━━ PROVIDED PASSAGE ━━

Growing Roses in small gardens

No matter how small your garden is try to find room for a few roses as you just don’t want to miss out on the pleasure they bring in summer with beautiful blooms and sweet fragrances.

Low growing roses reaching just a few feet in height like patio, miniature and dwarf varieties are perfect. Patio roses are compact little bushes producing clusters of small flowers, with shallower roots than most other roses so they’re good for pots as well. Pretty ground covering roses that form a living carpet of vibrant colour are ideal for small spaces as they grow sideways rather than upright; tough and hardy they need little care and produce clusters of small flowers several times each summer.

If you run out of space then try vertical gardening by planting climbers and ramblers that add impact without using valuable floor space.

In a small space you want to create a wow factor so when you choose your roses limit the choice of colour to either one or two colours or shades of the same colour rather than an array of colours that can look rather chaotic.

Roses will grow in most well-drained soils, but incorporate some well-rotted compost or manure before planting. The majority are fully hardy and prefer a sunny position – although will do well if they get five or six hours of sun a day and are placed in an open position. Some grow in shade, so they can be selected for different situations.

━━━
━━ DATASET RECORDS ━━

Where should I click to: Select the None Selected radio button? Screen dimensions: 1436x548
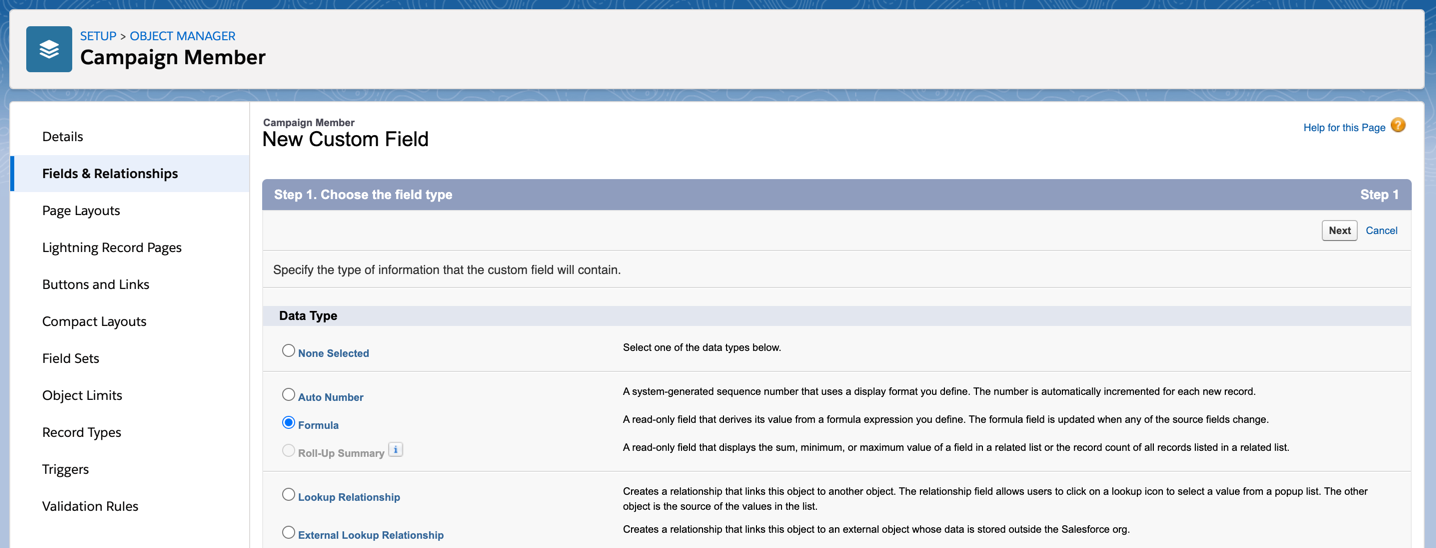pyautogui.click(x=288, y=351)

━━━
━━ DATASET RECORDS ━━

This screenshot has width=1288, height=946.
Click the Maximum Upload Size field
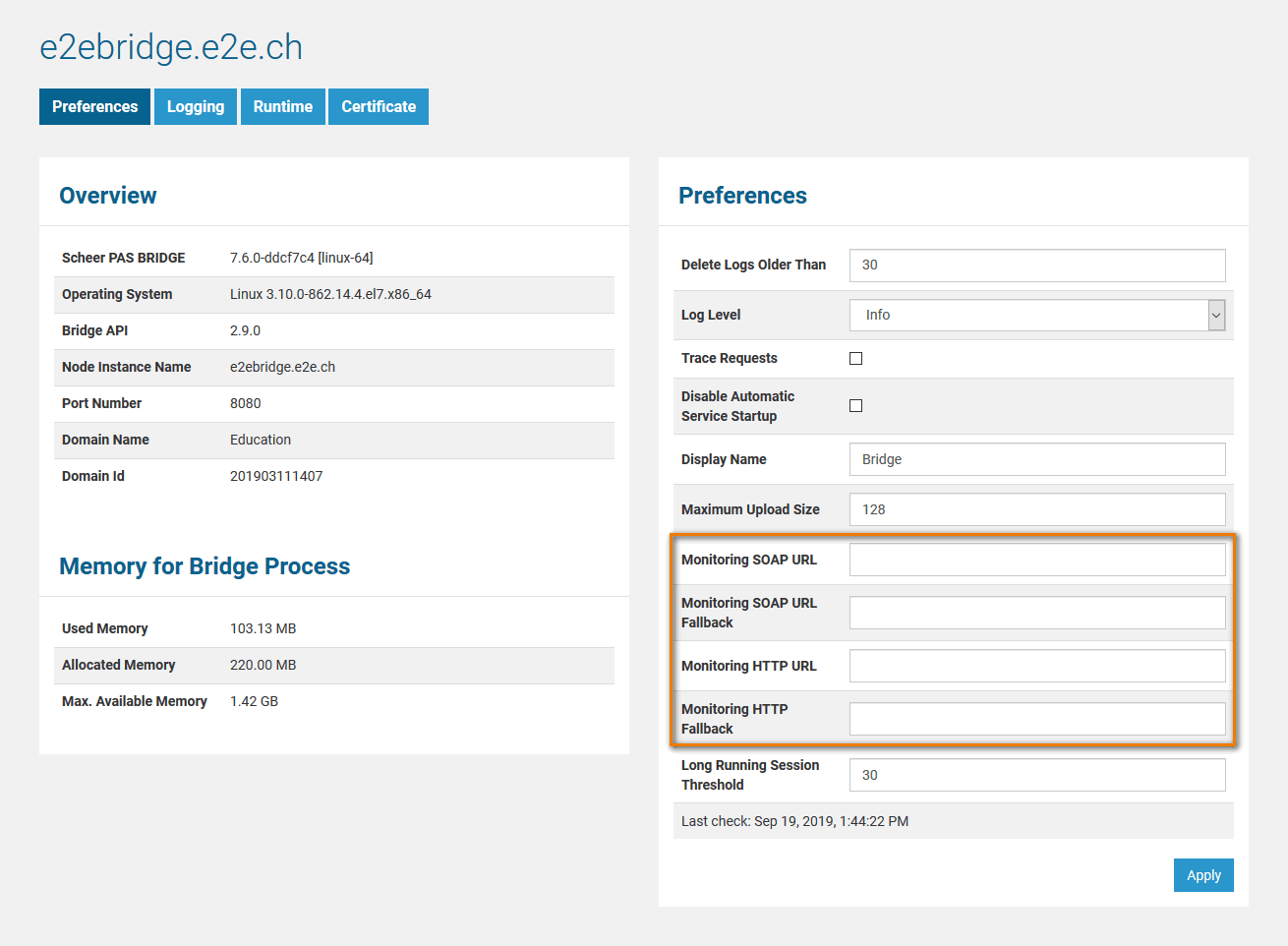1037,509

━━━

_TASKS TO CARRY OUT_
A – In the passage on roses in small gardens, what feature of patio roses makes them good for pots?
B – List every type of rose that the passage on roses in small gardens names for limited space.

_RESULTS BY TASK_
A – They have shallower roots than most other roses.

B –
- Patio roses
- Miniature roses
- Dwarf roses
- Ground covering roses
- Climbers
- Ramblers